Rows from a dataset:
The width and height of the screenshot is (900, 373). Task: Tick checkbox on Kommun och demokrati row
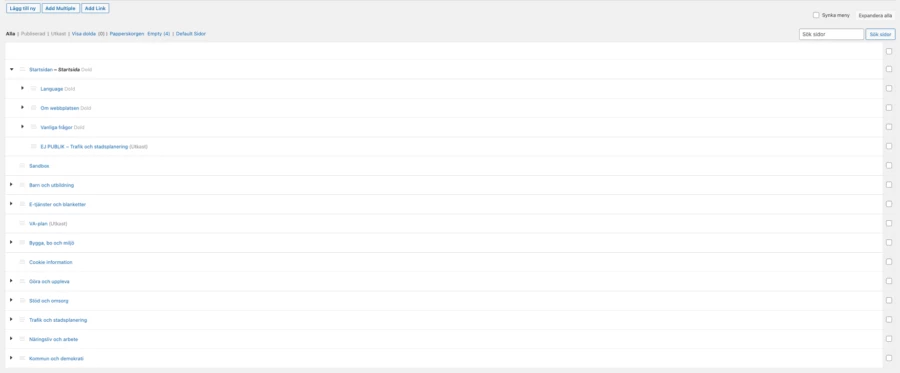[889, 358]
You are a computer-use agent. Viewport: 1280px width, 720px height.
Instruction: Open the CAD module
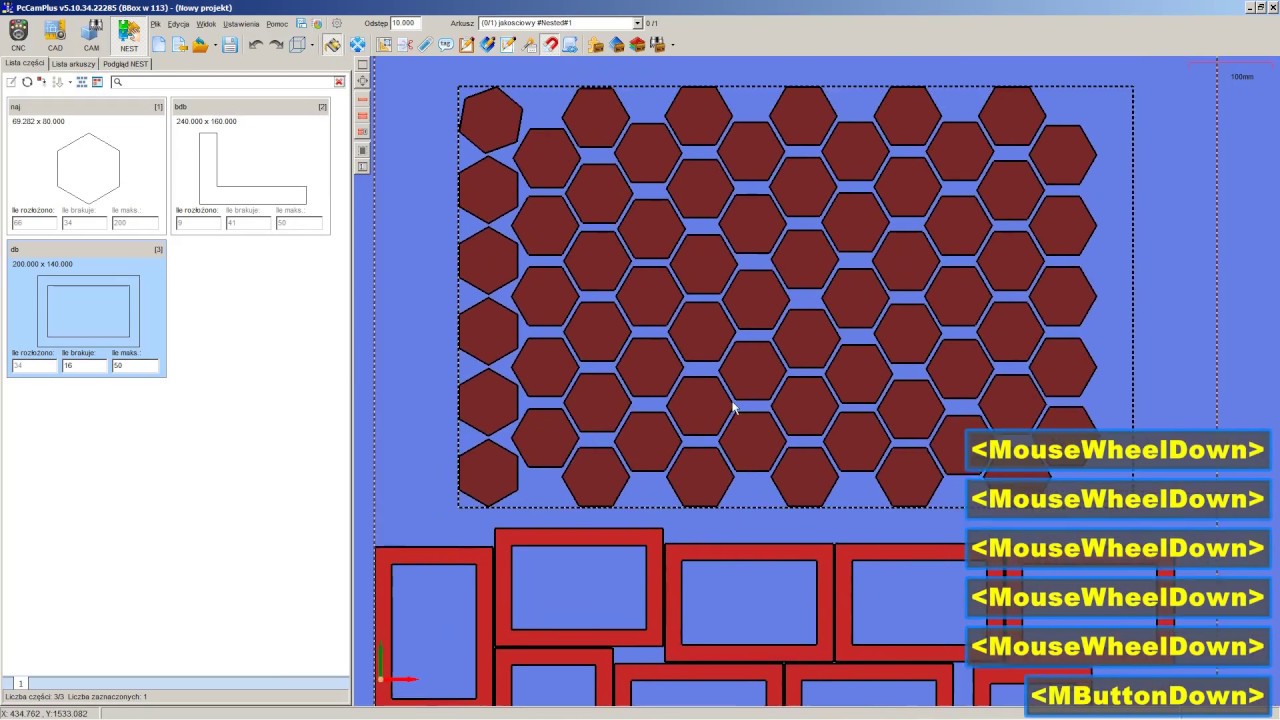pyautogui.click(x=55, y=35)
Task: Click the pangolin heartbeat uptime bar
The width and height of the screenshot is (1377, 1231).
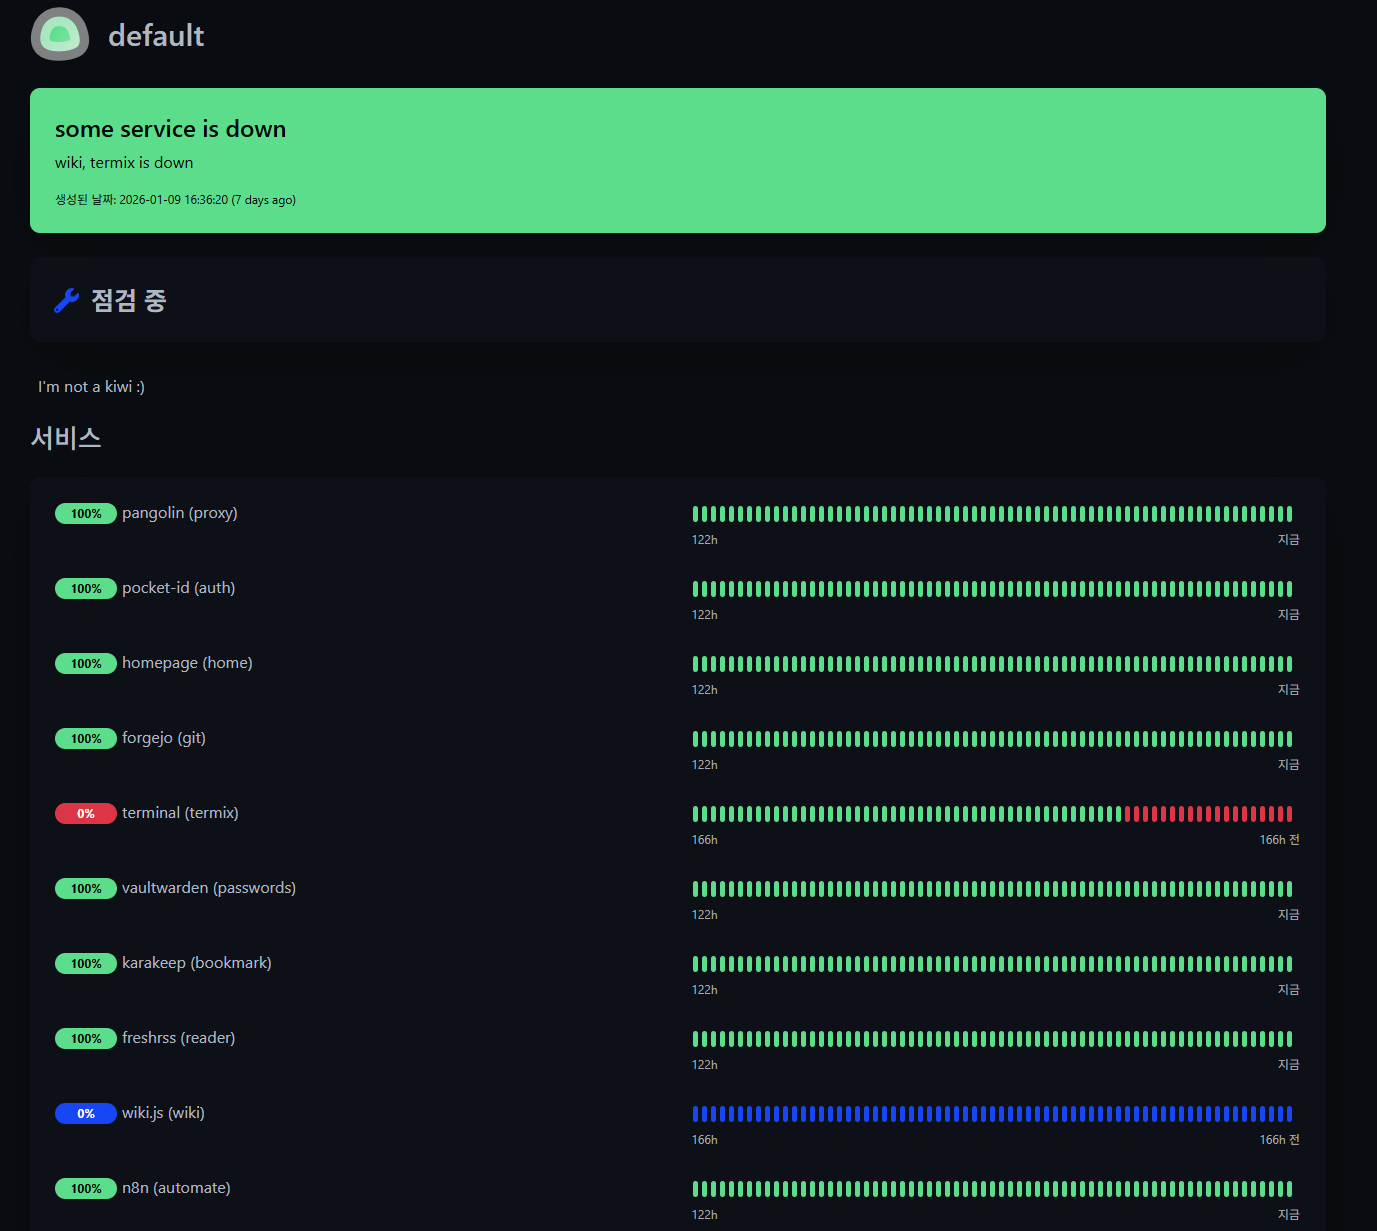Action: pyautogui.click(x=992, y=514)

→ The task: Which lines in the rows above contain the word "height"? Collect every such line and copy it out.

→ Exercise result:
The width and height of the screenshot is (900, 373). Task: Tick checkbox on Kommun och demokrati row
You are a computer-use agent. Viewport: 1280px width, 720px height.
The width and height of the screenshot is (1377, 1231).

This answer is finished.